PROBLEM DESCRIPTION
From the listing below, output only the lines starting at the line that has "This screenshot has height=397, width=544." and ending at the line that has "Given: Expand the", exactly as they appear, ends included.

DATASET
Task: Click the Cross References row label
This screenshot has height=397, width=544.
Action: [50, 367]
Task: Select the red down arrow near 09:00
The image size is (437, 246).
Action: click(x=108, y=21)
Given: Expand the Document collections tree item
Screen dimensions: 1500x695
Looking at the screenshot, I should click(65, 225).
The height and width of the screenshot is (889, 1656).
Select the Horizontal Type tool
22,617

* * *

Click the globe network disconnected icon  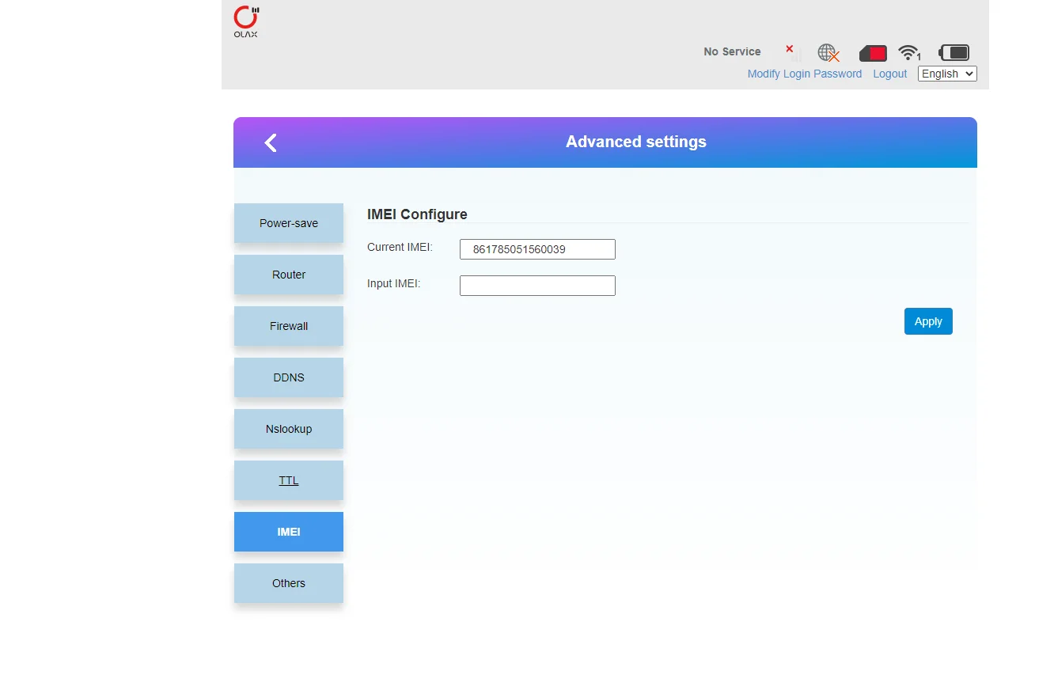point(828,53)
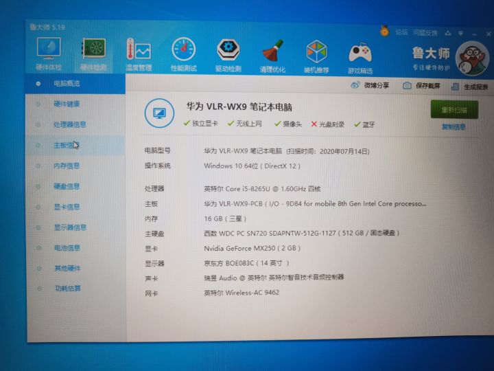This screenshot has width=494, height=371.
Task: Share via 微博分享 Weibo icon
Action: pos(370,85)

SOLUTION FOR THIS PROBLEM
This screenshot has height=397, width=544.
Action: [50, 367]
Task: Select the red down arrow near 09:00
The image size is (437, 246).
Action: click(x=108, y=21)
Given: Expand the Document collections tree item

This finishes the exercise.